Task material
────

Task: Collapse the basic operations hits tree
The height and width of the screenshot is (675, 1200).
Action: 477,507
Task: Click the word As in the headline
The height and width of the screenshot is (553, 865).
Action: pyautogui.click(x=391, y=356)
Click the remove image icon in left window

────

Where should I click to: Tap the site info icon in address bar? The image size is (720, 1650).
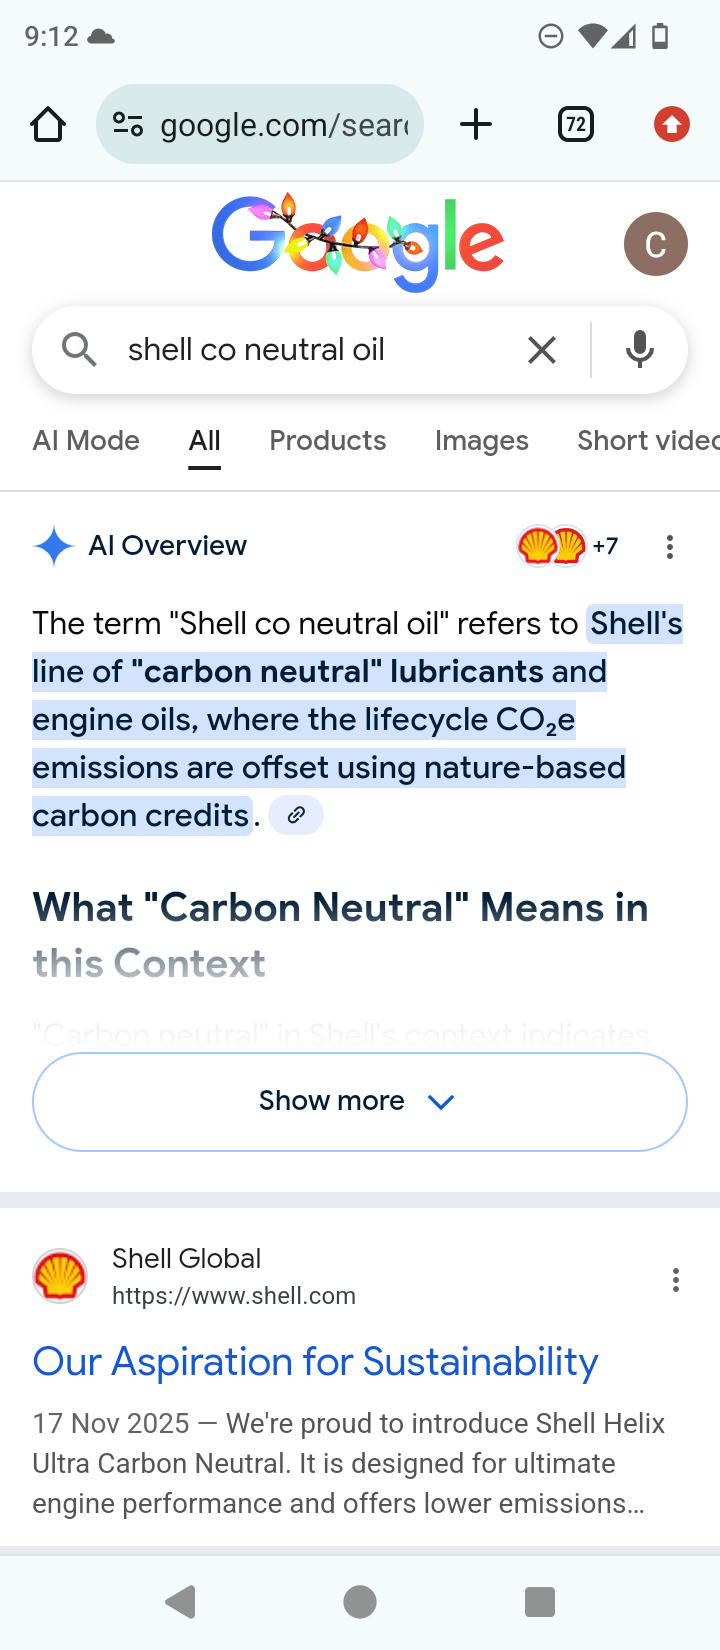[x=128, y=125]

────

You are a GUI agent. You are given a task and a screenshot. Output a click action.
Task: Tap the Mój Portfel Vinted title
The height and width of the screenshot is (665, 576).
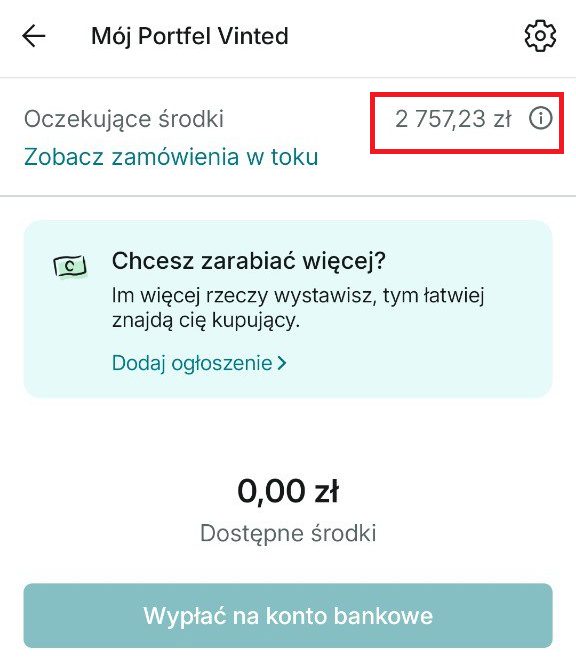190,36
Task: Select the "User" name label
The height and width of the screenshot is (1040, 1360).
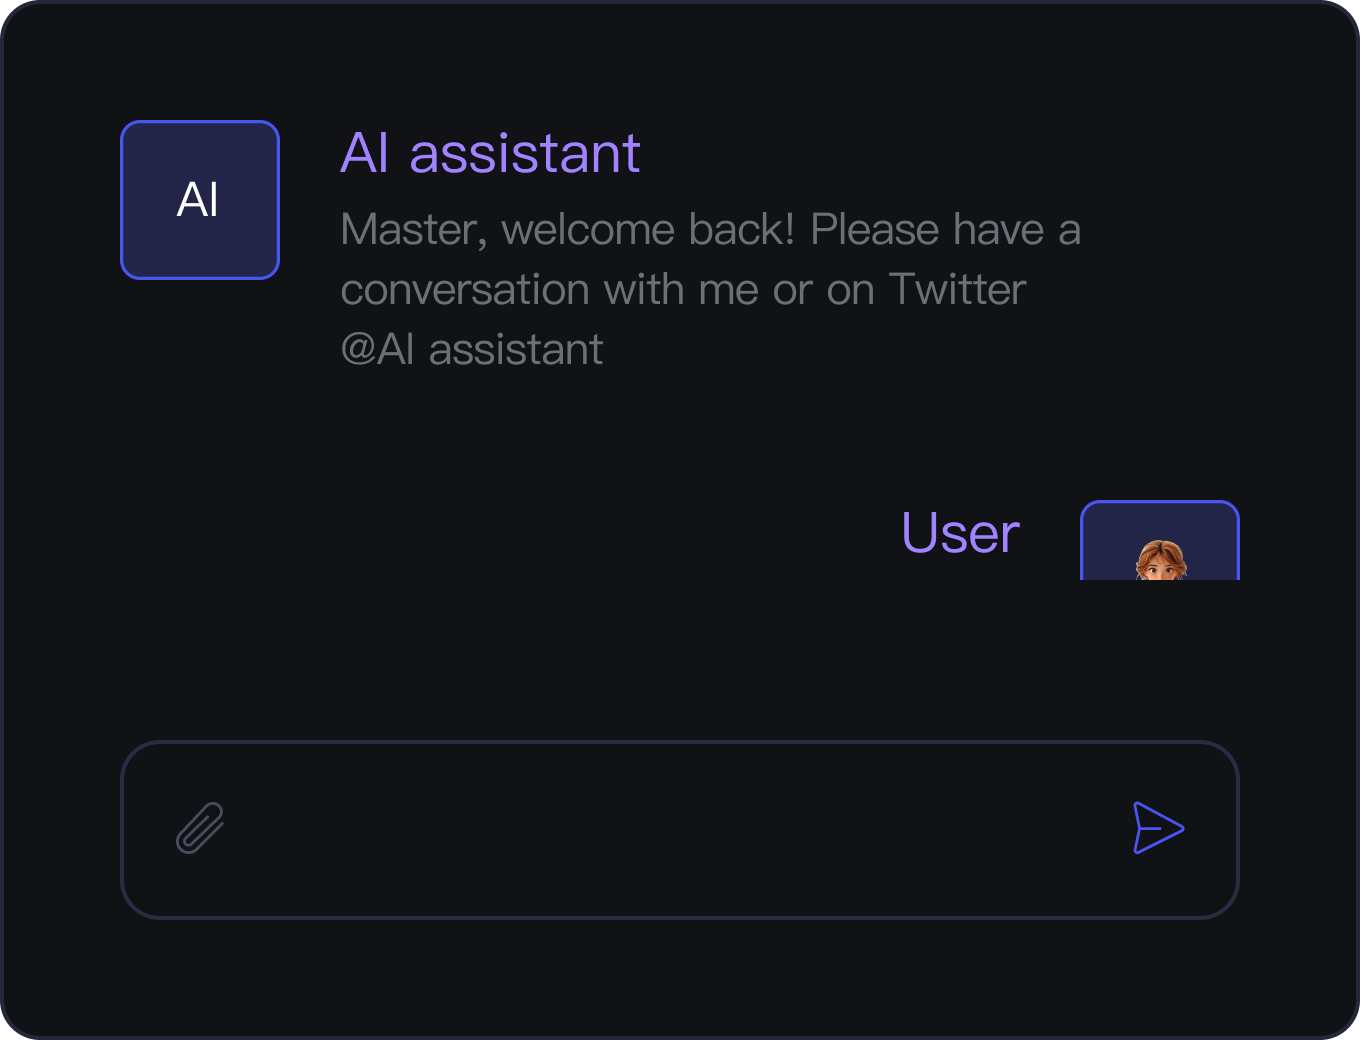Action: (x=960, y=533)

────

Task details
Set down, from the entries above, exactly the lines from the one with "The height and width of the screenshot is (675, 1200)." up to and including the one with "Click the remove image icon in left window", and no other lines.

Output of the exercise
The height and width of the screenshot is (675, 1200).
Action: 477,507
Task: Click the word As in the headline
The height and width of the screenshot is (553, 865).
Action: pyautogui.click(x=391, y=356)
Click the remove image icon in left window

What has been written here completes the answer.